During her senior year at Howard University, Jamilah Lemieux started the blog the Beautiful Struggler. The goal was not national attention, avid online followers, or a stuffed bank account.
She wanted to write.
So she wrote. And kept writing. She covered race, gender, sexuality, relationships, and her life for over six years.
“It was doing work that I loved, doing work that was meaningful and work that could impact people,” she said. “It’s not so much that I thought I’d change the world by blogging.”
It changed her life, though.
Lemieux, now the senior editor of Ebony, is in Iowa City today as a guest speaker for Martin Luther King Jr. Celebration Week 2016. Her university-sponsored talk will take place in the IMU Main Lounge at 7:30 p.m. today.
When she first started with Ebony, her lack of journalistic experience didn’t hinder the persistent worker. She excelled in her positions by accepting what she did not know, learning quickly, and asking questions, she said.
She served as lead editor for several aspects of the website before becoming senior editor. On any given workday, she might decide what goes on the cover image, theme, headline designing an inside column, assigning stories, editing, or traveling.
“I really love the cover. It’s more important than people know, and there are formulae to it,” Lemieux said. “Things that you have to be mindful about saying or not saying. Every magazine relies on advertisers, and we have to be careful around that, but we want to be as radical and revolutionary as possible while still maintaining a certain standard of quality and able to have the magazine printed every month.”
When she’s not brainstorming another genius Ebony cover, the 31-year-old spends time browsing Twitter, bursting out thoughts that might have lived on the Beautiful Struggler.
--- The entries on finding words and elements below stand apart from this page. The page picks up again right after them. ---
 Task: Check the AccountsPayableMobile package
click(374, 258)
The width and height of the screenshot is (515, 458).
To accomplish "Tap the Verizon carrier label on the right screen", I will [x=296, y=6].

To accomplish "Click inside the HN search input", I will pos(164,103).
For her 73,000 followers, the self-proclaimed feminist may provide comic relief with her almost daily shutdown of social-media haters.
“Part of the reason I do it is because there are other people that are really hurt by trolls, really sensitive, and aren’t able to come up with clapbacks or a snappy response,” Lemieux said. “I want trolls to know that there’s somebody that they can’t break down.”
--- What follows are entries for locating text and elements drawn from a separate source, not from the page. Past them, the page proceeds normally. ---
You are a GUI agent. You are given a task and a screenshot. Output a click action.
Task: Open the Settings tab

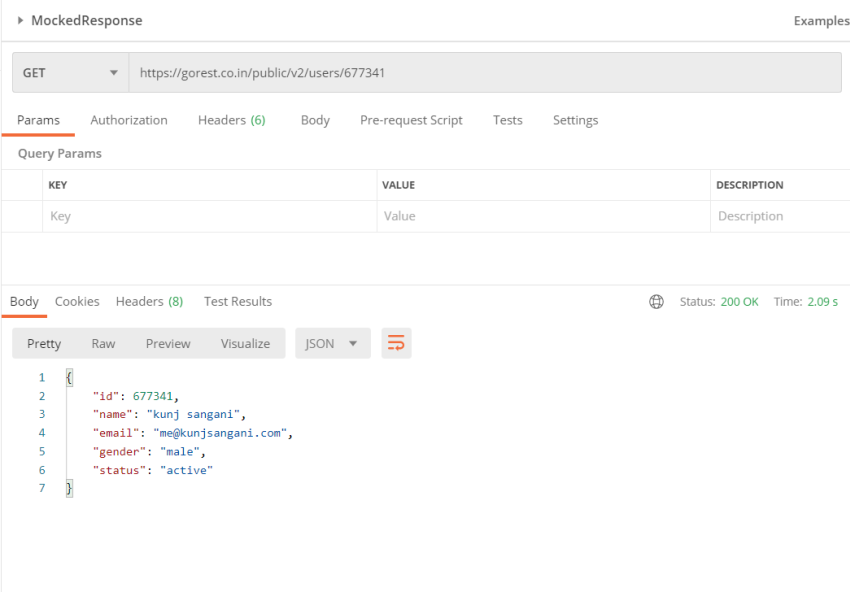click(x=575, y=120)
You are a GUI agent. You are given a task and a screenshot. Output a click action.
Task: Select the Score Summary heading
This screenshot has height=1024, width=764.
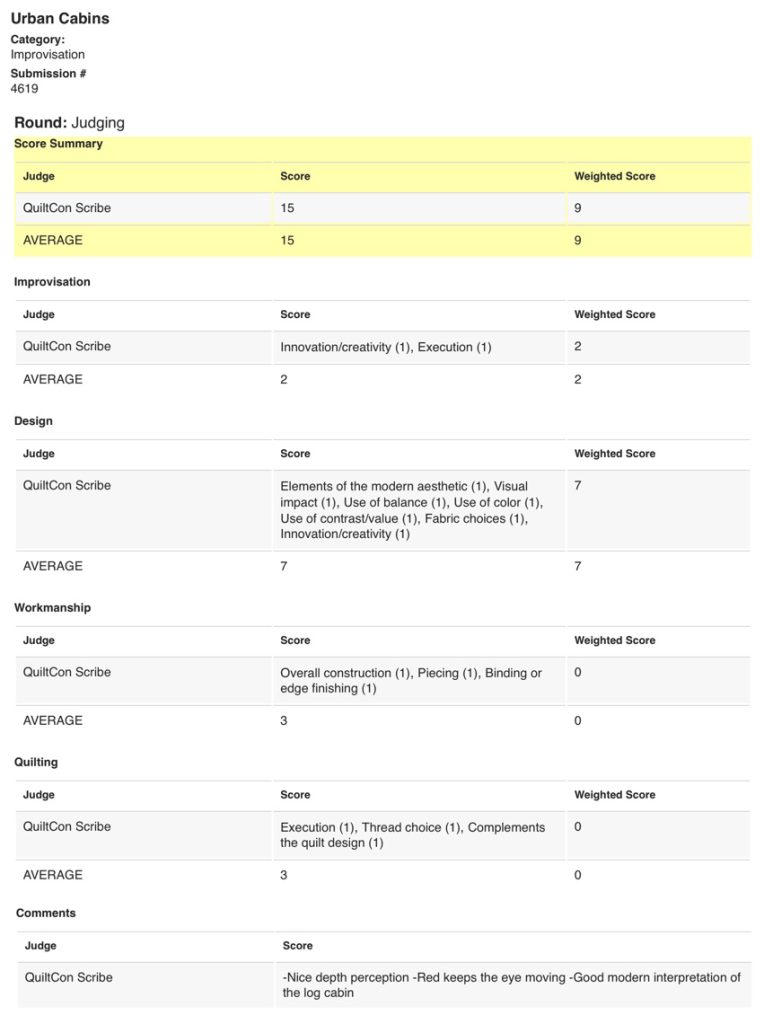point(58,144)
The line between addressing said trolls and keeping it professional, she said, is blurry.
“I represent a brand that is bigger than me, older than me, more important to our people than me and is held in a certain regard,” she said. “I’ve been accused of a number of violations of that by people who probably would not subscribe to support the magazine anyway.”
Yet no amount of negative backlash seems to slow Lemieux down. In the next five years, she hopes to have two published books under her belt. Fast forward 10 years, Lemieux said she wouldn’t mind being editor-in-chief.
Lemieux maintains that her life, while beyond ordinary to many, can be just that to her.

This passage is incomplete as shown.